Carinho eu tenho, Coração volúvel, Deixa essa mulher chorar, Mulher venenosa, Príncipe negro, Samba de verdade (c/ Francisco Alves), Sinto muito, Você chorou

Fontes: Almanaque Brasil - Papo cabeça - Fernando Faro; Samba na Veia; Turma do Estácio; Dicionário Cravo Albin da Música Popular Brasileira.

quarta-feira, abril 15, 2009

Baiaco

Baiaco (Osvaldo Caetano Vasques) nasceu em 1913 e faleceu em 1935 na cidade do Rio de Janeiro/RJ. Compositor e instrumentista, era freqüentador das reuniões de sambistas do Bar do Apolo, no subúrbio do Estácio, ao lado de Bide, Ismael Silva, Mano Edgar, Mano Rubem, Nílton Bastos e outros, com eles fundou a primeira escola de samba do Brasil, Deixa Falar, em 1928.
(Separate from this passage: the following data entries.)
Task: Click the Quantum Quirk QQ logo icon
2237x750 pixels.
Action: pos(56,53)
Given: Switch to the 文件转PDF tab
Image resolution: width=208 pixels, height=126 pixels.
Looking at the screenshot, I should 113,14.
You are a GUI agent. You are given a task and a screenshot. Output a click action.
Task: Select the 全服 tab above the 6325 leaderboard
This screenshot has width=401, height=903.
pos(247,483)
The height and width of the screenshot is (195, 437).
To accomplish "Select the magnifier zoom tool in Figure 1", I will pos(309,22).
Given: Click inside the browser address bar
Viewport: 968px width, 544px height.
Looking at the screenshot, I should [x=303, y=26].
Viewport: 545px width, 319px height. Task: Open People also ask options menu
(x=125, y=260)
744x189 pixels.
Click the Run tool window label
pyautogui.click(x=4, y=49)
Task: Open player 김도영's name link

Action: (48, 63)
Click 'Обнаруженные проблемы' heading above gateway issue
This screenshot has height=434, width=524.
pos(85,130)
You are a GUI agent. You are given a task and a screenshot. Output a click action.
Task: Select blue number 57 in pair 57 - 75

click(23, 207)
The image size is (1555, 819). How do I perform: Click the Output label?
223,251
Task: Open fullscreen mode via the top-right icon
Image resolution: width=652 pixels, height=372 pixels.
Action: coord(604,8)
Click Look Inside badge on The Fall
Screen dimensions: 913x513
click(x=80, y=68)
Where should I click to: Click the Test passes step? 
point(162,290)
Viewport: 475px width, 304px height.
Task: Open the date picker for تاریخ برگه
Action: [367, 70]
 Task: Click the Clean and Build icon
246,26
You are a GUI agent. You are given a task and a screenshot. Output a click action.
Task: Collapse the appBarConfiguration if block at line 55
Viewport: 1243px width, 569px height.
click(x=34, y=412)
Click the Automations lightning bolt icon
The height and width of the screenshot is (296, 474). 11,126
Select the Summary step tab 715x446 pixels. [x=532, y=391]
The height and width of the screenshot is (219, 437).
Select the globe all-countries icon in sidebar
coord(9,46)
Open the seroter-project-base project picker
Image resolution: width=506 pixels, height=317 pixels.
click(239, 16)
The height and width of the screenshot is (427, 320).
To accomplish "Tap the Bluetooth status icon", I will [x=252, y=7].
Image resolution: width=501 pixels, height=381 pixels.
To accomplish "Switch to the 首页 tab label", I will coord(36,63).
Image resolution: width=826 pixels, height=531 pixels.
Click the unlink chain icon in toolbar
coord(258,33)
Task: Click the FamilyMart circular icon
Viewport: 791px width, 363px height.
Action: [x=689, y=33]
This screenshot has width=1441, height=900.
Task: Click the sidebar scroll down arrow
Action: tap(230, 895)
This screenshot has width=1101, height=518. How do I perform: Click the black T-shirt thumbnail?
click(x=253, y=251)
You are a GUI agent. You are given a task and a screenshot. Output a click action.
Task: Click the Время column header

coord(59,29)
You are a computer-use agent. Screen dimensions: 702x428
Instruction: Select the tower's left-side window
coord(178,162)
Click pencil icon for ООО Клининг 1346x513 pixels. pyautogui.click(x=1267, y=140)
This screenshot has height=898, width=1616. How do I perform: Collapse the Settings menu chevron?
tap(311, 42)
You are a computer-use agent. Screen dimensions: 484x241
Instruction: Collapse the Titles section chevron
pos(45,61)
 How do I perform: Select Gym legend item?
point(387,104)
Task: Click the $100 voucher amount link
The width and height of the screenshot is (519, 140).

Três anos depois, com o desaparecimento da escola, alguns de seus membros juntaram-se à União das Cores, para fundar a escola de samba União do Estácio. Sua música mais famosa, Arrasta a sandália (com Aurélio Gomes), foi gravada em 78 rpm para o Carnaval de 1933 por Moreira da Silva, na antiga Columbia, trazendo, na outra face, Vejo lágrimas (com Ventura). Para o mesmo Carnaval, Patrício Teixeira gravou, na Victor, seu samba Tenho uma nega (com Benedito Lacerda).

Em julho do ano seguinte, Almirante lançou, também pela Victor, sua música Conversa puxa conversa. Moacir Fenelon contratou-o como ritmista (tocava omelê), para a Columbia, onde mais tarde a ele se juntaram Buci Moreira e Cartola.

Obras

Arrasta a sandália (c/ Aurélio Gomes), 1933; Conversa puxa conversa, 1934; Tenho uma nega (c/ Benedito Lacerda), samba, 1933; Vejo lágrimas (c/ Ventura), 1933.

Fonte: Enciclopédia da música brasileira: erudita, folclórica e popular. São Paulo, Art Editora, 1977.